Bank BRI KATADATA | Agung Samosir
BRI menargetkan NPL tahun ini bisa dijaga di level 3% di tengah pukulan pandemi Covid-19.
Penulis: Ihya Ulum Aldin
27/8/2020, 15.39 WIB

PT Bank Rakyat Indonesia (Persero) Tbk (BBRI) bakal menjaga rasio kredit bermasalah atau non-performing loan (NPL) di level 3% hingga akhir tahun ini. Angka itu sedikit di bawah NPL semester I 2020 di level 3,13%, namun meningkat dibandingkan NPL akhir tahun lalu di level 2,8%.

Direktur Manajemen Risiko BRI Agus Sudiarto menjelaskan bahwa pihaknya memantau dengan ketat seluruh debiturnya di tengah kondisi sulit pandemi covid-19, baik terhadap debitur ekisting maupun debitur lamanya.

"Tentu kami monitoring dengan ketat portofolio existing di buku kami. Kami lakukan upaya-upaya preventif terhadap debitur yang terdampak Covid-19 seperti yang sudah dilakukan selama ini," kata Agus dalam sesi konferensi pers secara virtual, Kamis (27/8).

Salah satu upaya preventif yang dilakukan BRI adalah merestrukturisasi kredit. Hingga 10 Agustus 2020 total kredit yang direstrukturisasi mencapai Rp 182,8 triliun dari sekitar 2,9 juta debitur. Adapun jumlah terbesar yaitu debitur dari segmen mikro dan kecil.

Kutipan Data:
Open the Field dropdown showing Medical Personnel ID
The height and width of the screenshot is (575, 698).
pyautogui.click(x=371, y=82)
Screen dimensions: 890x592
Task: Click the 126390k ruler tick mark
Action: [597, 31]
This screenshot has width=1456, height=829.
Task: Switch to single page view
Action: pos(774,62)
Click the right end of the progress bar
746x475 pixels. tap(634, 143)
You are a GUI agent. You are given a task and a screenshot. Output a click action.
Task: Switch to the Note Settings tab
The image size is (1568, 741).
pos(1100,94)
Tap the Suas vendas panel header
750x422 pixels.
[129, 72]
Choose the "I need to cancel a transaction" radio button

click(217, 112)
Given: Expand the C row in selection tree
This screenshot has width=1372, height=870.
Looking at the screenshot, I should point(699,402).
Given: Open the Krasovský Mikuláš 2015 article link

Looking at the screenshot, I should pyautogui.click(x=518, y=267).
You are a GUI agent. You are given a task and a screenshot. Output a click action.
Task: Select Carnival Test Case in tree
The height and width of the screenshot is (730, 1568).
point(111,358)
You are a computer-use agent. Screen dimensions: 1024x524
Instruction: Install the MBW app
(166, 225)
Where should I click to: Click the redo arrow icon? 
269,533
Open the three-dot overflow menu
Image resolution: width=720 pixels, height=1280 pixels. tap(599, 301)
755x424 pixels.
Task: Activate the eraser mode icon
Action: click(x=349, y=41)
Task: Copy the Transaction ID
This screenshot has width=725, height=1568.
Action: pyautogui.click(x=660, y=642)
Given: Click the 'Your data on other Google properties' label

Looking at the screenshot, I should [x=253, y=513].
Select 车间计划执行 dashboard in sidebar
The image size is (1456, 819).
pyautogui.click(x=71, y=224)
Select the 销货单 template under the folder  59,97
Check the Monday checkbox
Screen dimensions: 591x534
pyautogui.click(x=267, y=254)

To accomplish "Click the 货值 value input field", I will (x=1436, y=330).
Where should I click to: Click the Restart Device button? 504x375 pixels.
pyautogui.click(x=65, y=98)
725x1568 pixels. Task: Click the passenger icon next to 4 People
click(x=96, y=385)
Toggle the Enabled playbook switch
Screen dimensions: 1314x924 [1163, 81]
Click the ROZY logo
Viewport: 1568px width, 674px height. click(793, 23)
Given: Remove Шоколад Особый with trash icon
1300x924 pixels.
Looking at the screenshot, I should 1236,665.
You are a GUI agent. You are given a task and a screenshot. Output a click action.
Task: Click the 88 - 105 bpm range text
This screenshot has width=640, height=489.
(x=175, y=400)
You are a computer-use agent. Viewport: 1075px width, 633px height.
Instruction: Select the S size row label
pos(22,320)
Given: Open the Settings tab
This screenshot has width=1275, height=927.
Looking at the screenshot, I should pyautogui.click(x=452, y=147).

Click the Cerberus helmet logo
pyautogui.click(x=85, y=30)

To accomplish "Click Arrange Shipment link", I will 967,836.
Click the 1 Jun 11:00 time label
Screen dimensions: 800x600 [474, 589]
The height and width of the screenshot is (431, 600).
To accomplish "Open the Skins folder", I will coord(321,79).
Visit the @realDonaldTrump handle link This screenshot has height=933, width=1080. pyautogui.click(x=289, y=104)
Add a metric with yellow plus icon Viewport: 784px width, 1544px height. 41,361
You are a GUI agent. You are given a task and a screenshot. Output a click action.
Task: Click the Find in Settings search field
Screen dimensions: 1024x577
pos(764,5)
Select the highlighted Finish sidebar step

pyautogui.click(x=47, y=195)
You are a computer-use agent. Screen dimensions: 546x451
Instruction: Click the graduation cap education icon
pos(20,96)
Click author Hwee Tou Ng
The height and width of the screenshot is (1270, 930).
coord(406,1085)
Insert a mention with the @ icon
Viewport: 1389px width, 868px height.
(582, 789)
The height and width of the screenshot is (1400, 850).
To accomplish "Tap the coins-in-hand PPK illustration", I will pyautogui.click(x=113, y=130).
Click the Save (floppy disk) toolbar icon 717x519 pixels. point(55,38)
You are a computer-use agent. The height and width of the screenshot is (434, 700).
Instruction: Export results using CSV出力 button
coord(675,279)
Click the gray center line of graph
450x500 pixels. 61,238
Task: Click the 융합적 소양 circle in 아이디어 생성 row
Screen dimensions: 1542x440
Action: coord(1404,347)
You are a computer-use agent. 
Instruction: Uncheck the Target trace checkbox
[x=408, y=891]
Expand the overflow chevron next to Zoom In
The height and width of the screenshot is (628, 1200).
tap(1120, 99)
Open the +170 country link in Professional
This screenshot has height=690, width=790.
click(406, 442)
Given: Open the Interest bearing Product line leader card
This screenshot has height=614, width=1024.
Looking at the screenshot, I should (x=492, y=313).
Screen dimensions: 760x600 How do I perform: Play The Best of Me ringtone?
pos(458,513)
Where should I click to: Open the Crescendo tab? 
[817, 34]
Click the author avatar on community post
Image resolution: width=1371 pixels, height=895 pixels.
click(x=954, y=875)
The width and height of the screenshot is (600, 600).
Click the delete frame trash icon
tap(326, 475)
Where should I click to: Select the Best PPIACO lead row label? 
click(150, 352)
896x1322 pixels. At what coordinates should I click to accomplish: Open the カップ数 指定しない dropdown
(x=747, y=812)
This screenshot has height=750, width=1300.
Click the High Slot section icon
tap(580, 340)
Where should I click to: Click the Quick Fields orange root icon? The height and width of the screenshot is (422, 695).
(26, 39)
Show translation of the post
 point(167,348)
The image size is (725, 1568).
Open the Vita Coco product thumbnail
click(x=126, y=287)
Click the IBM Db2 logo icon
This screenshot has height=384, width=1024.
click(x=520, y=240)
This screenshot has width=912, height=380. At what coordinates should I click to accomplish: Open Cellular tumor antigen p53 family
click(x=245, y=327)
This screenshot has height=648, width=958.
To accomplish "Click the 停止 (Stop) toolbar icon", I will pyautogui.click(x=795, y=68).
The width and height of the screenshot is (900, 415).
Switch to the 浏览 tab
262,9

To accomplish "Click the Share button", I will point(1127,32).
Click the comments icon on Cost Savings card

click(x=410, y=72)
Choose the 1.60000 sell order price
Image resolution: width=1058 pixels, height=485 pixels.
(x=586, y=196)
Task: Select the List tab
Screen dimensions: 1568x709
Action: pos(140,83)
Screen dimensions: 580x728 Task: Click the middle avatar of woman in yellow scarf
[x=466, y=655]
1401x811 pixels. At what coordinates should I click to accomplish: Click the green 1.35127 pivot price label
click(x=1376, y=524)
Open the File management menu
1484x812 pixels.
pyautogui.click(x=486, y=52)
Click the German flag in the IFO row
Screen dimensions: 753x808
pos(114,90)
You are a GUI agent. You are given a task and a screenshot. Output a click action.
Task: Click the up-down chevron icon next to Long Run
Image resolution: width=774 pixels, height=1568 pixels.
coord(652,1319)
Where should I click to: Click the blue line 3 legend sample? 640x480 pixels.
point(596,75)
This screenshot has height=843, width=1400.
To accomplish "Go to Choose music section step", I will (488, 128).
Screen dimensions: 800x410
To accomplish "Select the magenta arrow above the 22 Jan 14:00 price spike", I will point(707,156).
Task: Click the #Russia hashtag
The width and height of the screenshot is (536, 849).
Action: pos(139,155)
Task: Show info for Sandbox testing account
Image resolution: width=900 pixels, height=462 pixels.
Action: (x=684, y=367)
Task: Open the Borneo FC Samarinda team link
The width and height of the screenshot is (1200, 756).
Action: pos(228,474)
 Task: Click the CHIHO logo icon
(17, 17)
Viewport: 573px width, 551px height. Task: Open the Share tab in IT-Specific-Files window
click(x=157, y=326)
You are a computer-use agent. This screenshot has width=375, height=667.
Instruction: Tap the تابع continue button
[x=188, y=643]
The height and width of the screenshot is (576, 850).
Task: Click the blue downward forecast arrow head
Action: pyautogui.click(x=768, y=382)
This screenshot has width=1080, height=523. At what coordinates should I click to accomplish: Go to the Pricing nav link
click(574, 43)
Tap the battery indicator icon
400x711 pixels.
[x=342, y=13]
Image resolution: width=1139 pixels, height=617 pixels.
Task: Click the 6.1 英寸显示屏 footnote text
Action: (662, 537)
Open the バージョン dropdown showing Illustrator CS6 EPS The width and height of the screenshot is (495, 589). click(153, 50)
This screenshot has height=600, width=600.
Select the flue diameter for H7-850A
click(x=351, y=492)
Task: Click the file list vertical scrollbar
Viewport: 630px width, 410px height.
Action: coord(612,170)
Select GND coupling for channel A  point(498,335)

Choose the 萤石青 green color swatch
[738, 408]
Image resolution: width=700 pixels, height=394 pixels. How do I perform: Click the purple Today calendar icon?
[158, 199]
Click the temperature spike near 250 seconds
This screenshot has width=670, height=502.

Pertanyaan Seputar Teks:
1. Tuliskan setiap angka persentase NPL yang berbeda dalam artikel tentang NPL BRI beserta keterangan periodenya.
2. Menurut artikel tentang NPL BRI, berapa total kredit yang sudah direstrukturisasi hingga 10 Agustus 2020?
3. Lanjutkan artikel tentang NPL BRI mulai dari kalimat terakhirnya.

Jawaban per Nomor:
1.
- 3%: target NPL hingga akhir tahun ini
- 3,13%: NPL semester I 2020
- 2,8%: NPL akhir tahun lalu

2. Rp 182,8 triliun, dari sekitar 2,9 juta debitur.

3.
Agus mengatakan bahwa periode Mei dan Juni menjadi puncak dari restrukturisasi kredit. Namun restrukturisasi akan terus berlanjut, dimana hingga akhir tahun nanti jumlah kredit yang direstrukturisasi diperkirakan mencapai Rp 200 triliun.

"Kami berharap Covid-19 tidak berkepanjangan sehingga debitur yang kami restrukturisasi itu di kisaran Rp 200 triliun," katanya.

Meski sudah merestrukturisasi kreditnya, Agus mengatakan bahwa debitur tersebut harus terus dipantau dan dikaji. Jika masih ada kesulitan karena bisnisnya terdampak pandemi Covid-19, BRI buka peluang untuk memperpanjang program restrukturisasi.

Sementara untuk debitur baru, Agus memastikan bahwa bank pelat merah ini sangat berhati-hati memilih debitur. Upaya kehatian-hatiannya dengan melihat sektor usaha dan wilayah debitur tersebut berada.

Sejauh ini, Agus memastikan bahwa debitur baru tersebut merupakan debitur baik yang bisa memberikan manfaat kepada BRI, terutama debitur yang berasal dari sektor usaha mikro, kecil, dan menengah (UMKM) dan mikro. "Karena pertumbuhan di sektor mikro, lebih tinggi dibanding sektor lain di BRI," kata Agus.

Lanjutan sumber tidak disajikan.